If I go to PubMed and enter this query, which currently returns around 2290 results:
"Retraction of Publication"[Publication Type]
then select "Send to File", format = XML, "Create File", the download generally takes a few seconds and returns a file with only one DOCTYPE line, as expected:
grep -c DOCTYPE ~/Downloads/pubmed_result.xml
# 1
grep DOCTYPE ~/Downloads/pubmed_result.xml
# http://www.ncbi.nlm.nih.gov/corehtml/query/DTD/pubmed_120101.dtd">
If I perform an equivalent query using the BioRuby implementation of EUtils:
require "rubygems"
require "bio"
ncbi = Bio::NCBI::REST.new
Bio::NCBI.default_email = "me@me.com"
retmax = ncbi.esearch_count("Retraction of Publication[ptyp]", {"db" => "pubmed"})
search = ncbi.esearch("Retraction of Publication[ptyp]", {"db" => "pubmed", "retmax" => retmax})
result = ncbi.efetch(search, {"db" => "pubmed", "retmode" => "xml"})
File.open("pubmed_result.xml", "w") do |f|
f.write(result)
end
it takes significantly longer to return the XML file, the file has a slightly different size and it contains multiple DOCTYPE lines which breaks XML parsing:
grep -c DOCTYPE pubmed_result.xml
# 23
It appears that Efetch returns separate, complete XML "chunks" and concatenates them into one file. This does not occur if a smaller subset of the variable search, e.g. search[0..4] is passed to efetch. So:
- Is this issue due to passing too many IDs to efetch?
- Have other people observed it using other implementations of Eutils?

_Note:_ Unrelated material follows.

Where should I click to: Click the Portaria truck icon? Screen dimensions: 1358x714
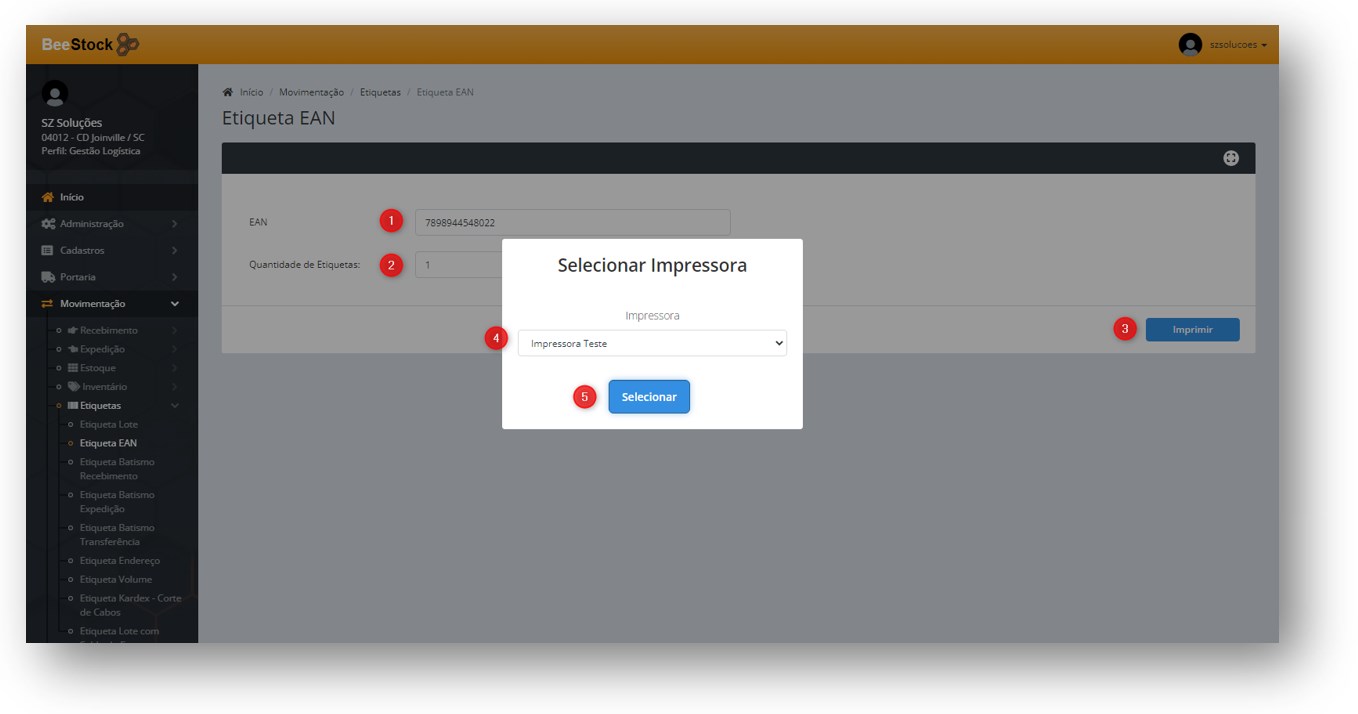point(47,277)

- Can it be resolved using e.g. a POST query as suggested in the Eutils documentation?
On further investigation: I forgot to pass retmax as a parameter to efetch. However, even when this is done, results seem to be returned in batches of 100. Does not occur when the Bioperl Eutils library is used, so may be a bug in (my version of?) BioRuby.
On even further investigation: it seems that adding the parameter "step = retmax" to efetch solves the problem.